Extended Data Fig. 4: Identification of L-LEN from brain extracts as the endogenous ligand of GPR50.
From: Photo-cross-linking-assisted deorphanization deciphers GPR50–L-LEN pairing in metabolism
Related to Fig. 2. (a) The representative western blot (top) and quantification (bottom) of relative ERK Phosphorylation (pERK/ERK) in GPR50- or vector-expressing cells stimulated by brain peptide extracts (n = 5/4 independent cultures for vector and GPR50; p = 0.046). (b) Predicted GPR50 structure and DiZPK incorporation sites (red for putative ligand-binding ones). (c) Top, the representative western blot of DiZPK-incorporated GPR50-HA treated with or without DiZPK. Bottom, images of the mCherry fluorescence in frame of GPR50, with DiZPK incorporated at indicated sites. (d) MS/MS spectrum of the peptide from DiZPK-incorporated GPR50 at site Y280. (e) Volcano plot showing UV-dependent protein enrichment by GPR50 with DiZPK incorporated at indicated sites (n = 3 samples). (f) Experimental procedure for identifying the GPR50 ligand from brain extracts. (g) The heatmap showing the UV-dependent protein enrichment with DiZPK incorporated at indicated sites of GPR50. The PS1-5 sites are I166, R174, V262, Y276 and Y280, and the NeS site is W335. (h) Analysis of enriched proteins shared across groups.

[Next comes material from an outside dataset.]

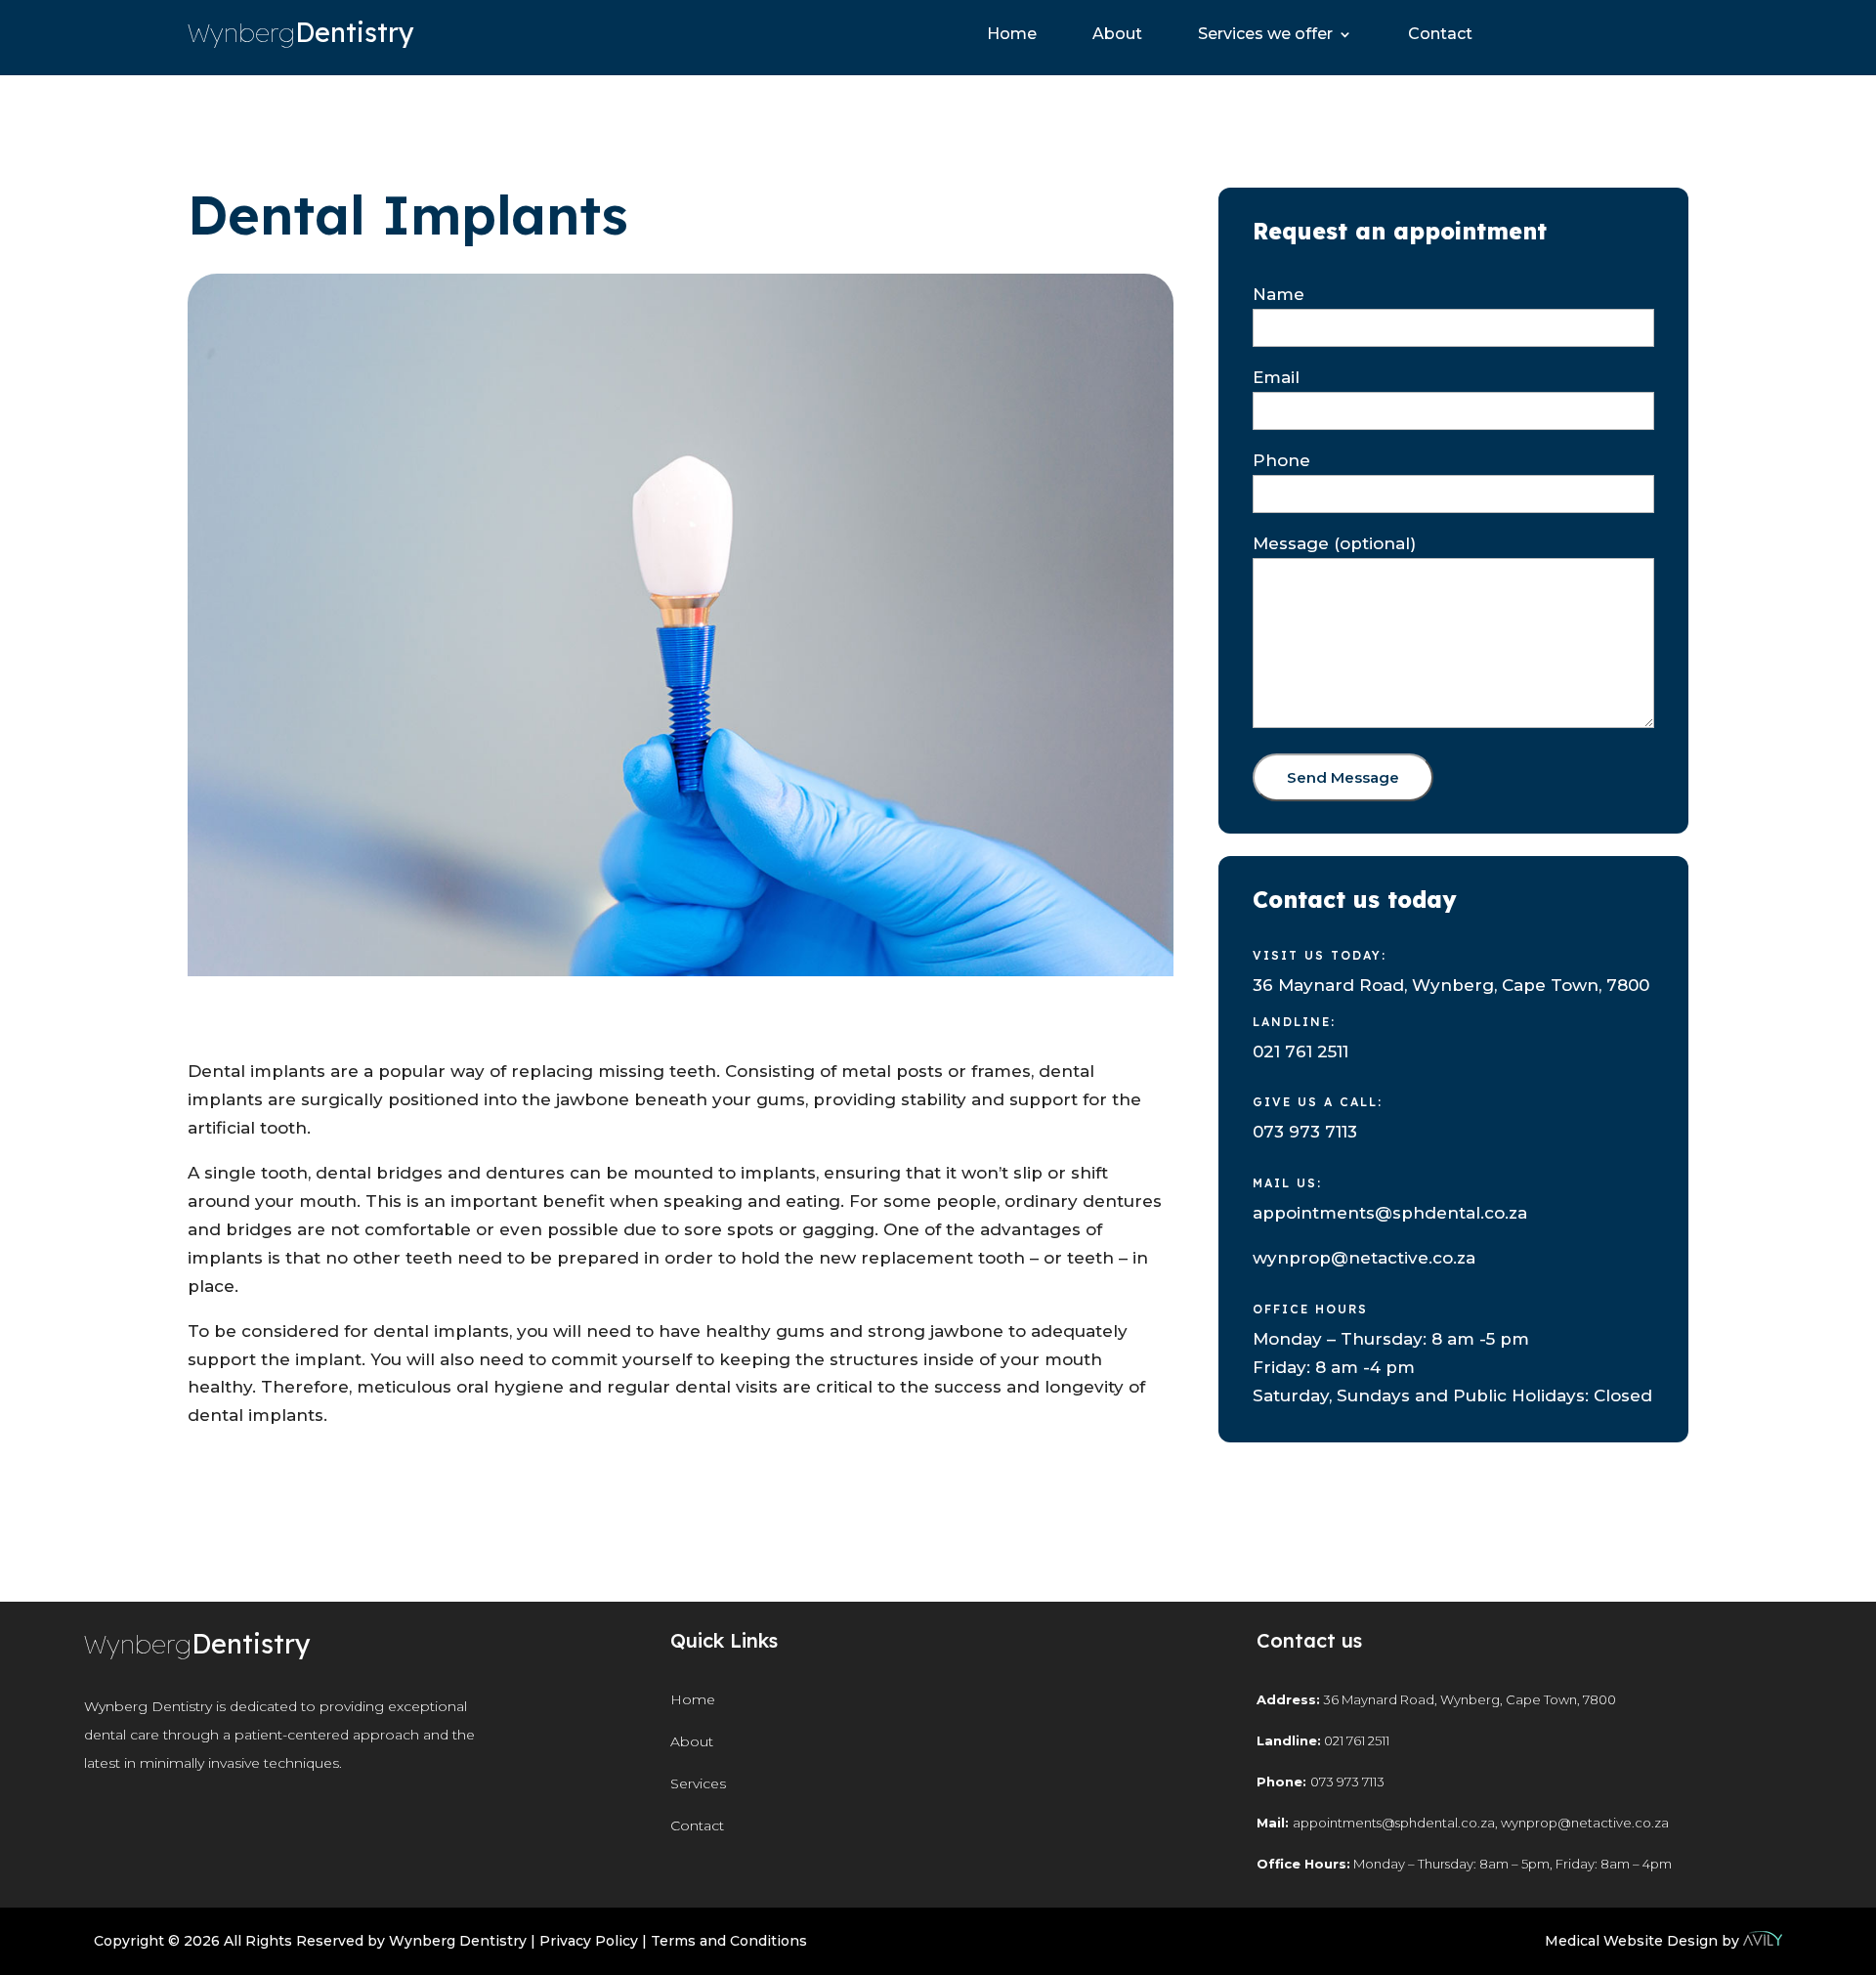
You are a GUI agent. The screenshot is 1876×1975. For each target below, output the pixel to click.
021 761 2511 (1300, 1051)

Dot size indicates the number of shared proteins, and pseudocolor denotes the averaged enrichment correlation (fold change of UV + /UV − ) between sites. (i) The GO pathway analysis of candidates enriched by GPR50 with DiZPK incorporation into positive sites. (j) The annotation of neuropeptides crosslinked with GPR50 by gene families (n = 3 samples for each group). (k) The number of peptides crosslinked with DiZPK-incorporated GPR50.